Gregory Ronczewski is the Director of Product Design at TeamFit platform – view his profile on TeamFit
Top image: Giewont Mountain (1,895 metres high). There is a 15 m tall steel cross erected in 1901 on the top of tallest peak. The mountain is associated with a legend of an oversleeping knight who will awake when Poland is in danger.

 

This year, my summer journey took me from the coast of the Baltic Sea to the Tatra Mountains where I spent many vacations and which are full of memories for me. Literally, from border to border, from the North to the South of Poland. I haven’t been there for over 30 years and yet when I sat on the grass looking at the mountains time stood still. The freshly cut grass had the same smell which took me back in an instant. I was again a 10-year-old kid wearing shorts and beaten up sneakers. Apart from hundreds of photos, books, maps and, of course, the many people we met, one theme stands out for me. The ability to take the initiative. It was visible in the places we stayed, on the highway—not the scary type of initiative expressed by overtaking on a blind curve, but a firm decision that makes driving pleasant—and in simple conversations on the streets. I wonder, why taking the initiative is better than being ordered to do things? Is it better? It could be a bit chaotic, unorganized, or obviously in-progress, but it works, and it seems that when everyone involved is not waiting to be told what to do things get done. If I had a dial to measure it—the initiative indicator—the index was much higher closer to the mountains. There is something about the people who live in the highlands, they have the free spirit and guts to do things.

Many people plan, meet, discuss, write outlines, make project plans and still, nothing happens. Excel spreadsheets full of tabs can be a good reference, but without a spark that ignites the actual work, nothing will change. This doesn’t mean that to get something going you need a massive effort. Not at all, even a small step will be better than just moving with the flow. It changes the energy. One step at a time, however, it is a step. A step forward.

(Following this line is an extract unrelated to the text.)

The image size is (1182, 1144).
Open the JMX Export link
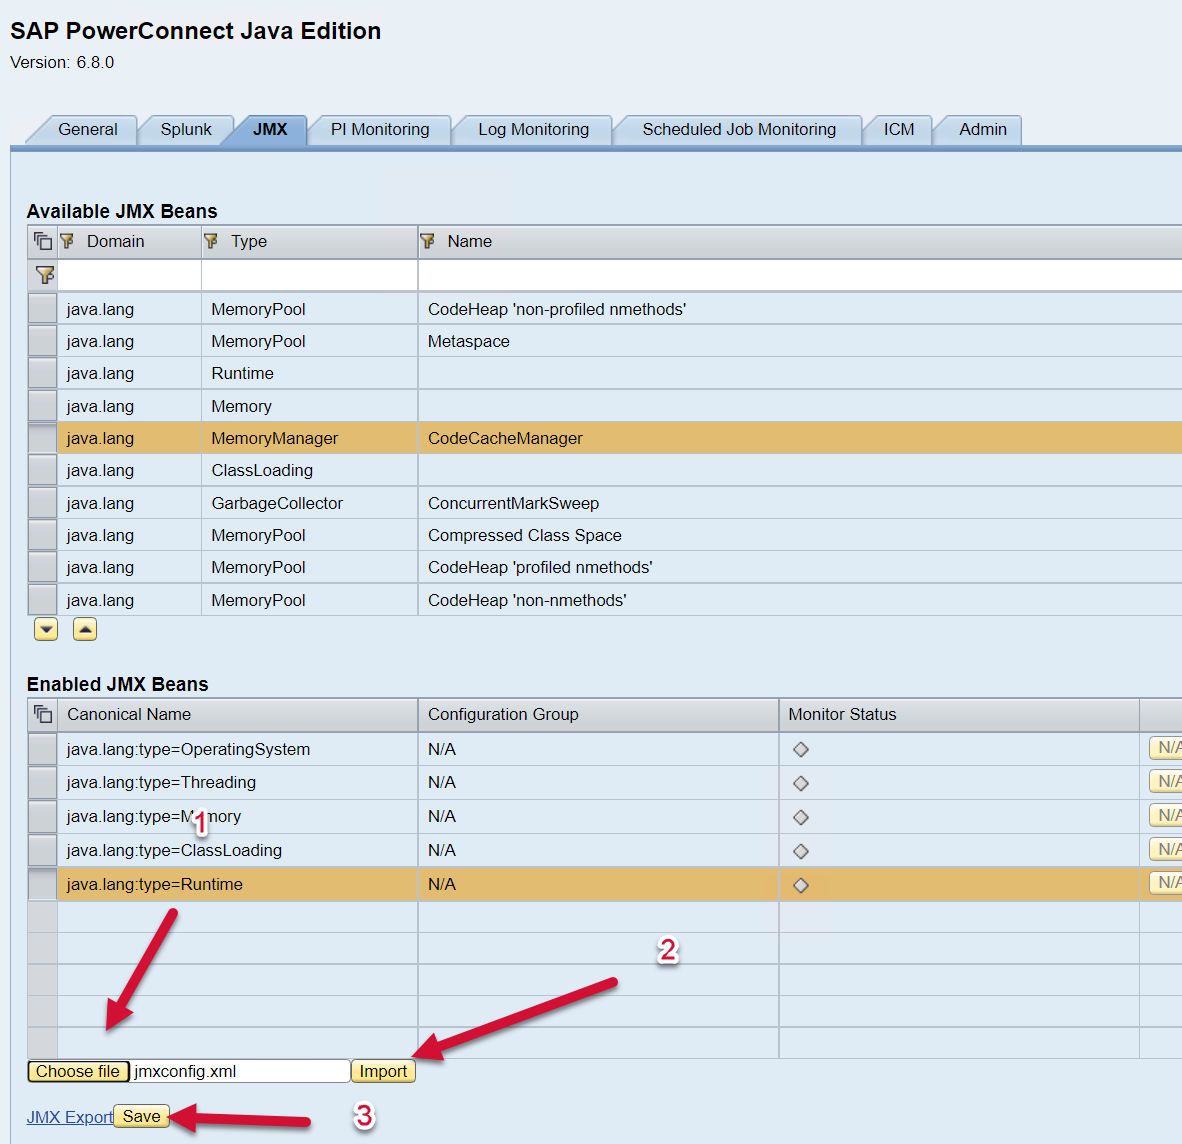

In Poke the Box, Seth Godin writes about the “seventh imperative.”
The first imperative is to be aware—aware of the market, of opportunities, of who you are.
The second imperative is to be educated, so you can understand what’s around you.
The third imperative is to be connected, so you can be trusted as you engage.
The fourth imperative is to be consistent, so the system knows what to expect.
The fifth imperative is to build an asset, so you have something to sell.
The sixth imperative is to be productive, so you can be well-priced.
And the last, “the seventh imperative” is the have the guts, passion and the heart to ship. To actually make things happen.

TeamFit can help you with the first six. Knowing your skills is knowing who you are. Skill gaps suggest where focus on learning. Confirming and suggesting skills keeps you connected. From project to project, your competency level keeps you visible. And lastly, if skills are the new currency, then the skill map is your valuable asset. Productivity often depends on the type of work and the people you work with. Skill-based placement increases the odds of success. The last imperative depends on you, but it is so much easier to take a risk knowing strengths and weaknesses.

Let’s look at projects. In the current economy, almost everything is project-based. Google, Amazon, Apple, as well as practically any work in any given industry, is project based. Starting a project is hard – you need plenty of energy and information to begin. Once it rolls, it gains momentum, and it has the little universe that holds it together. The frightening moment happens when a project ends. The team needs a new project. Otherwise, there is no work. If your company specializes in a particular job, a new project may be very similar to the one that just ended. What if your next project is different? How to predict, plan and forecast the future of a project?

Taking the initiative helps. I wrote in my last post about the power of giving. Little things often make a big difference. The ability to contribute. To improve a product or a service just for the pleasure of making it better. Choosing a right team for a project is as important as choosing the right project to work on. It works both ways. A project needs a bit of marketing to attract the right people, and a person needs marketing to present a set of capabilities that will catch an eye of a manager whose task is to build the team. Since everything is in a state of constant change, a flux as some describe it, there is a need to monitor and adjust capabilities according to the shifts in demand of existing models as well as entirely new sets of skills. TeamFit is well positioned to offer both, the ability to set up competency requirements as well as the skills of individual users organized by teams or projects. All it needs is a bit of initiative. A step forward to confirm skills, to claim skills or to suggest skills.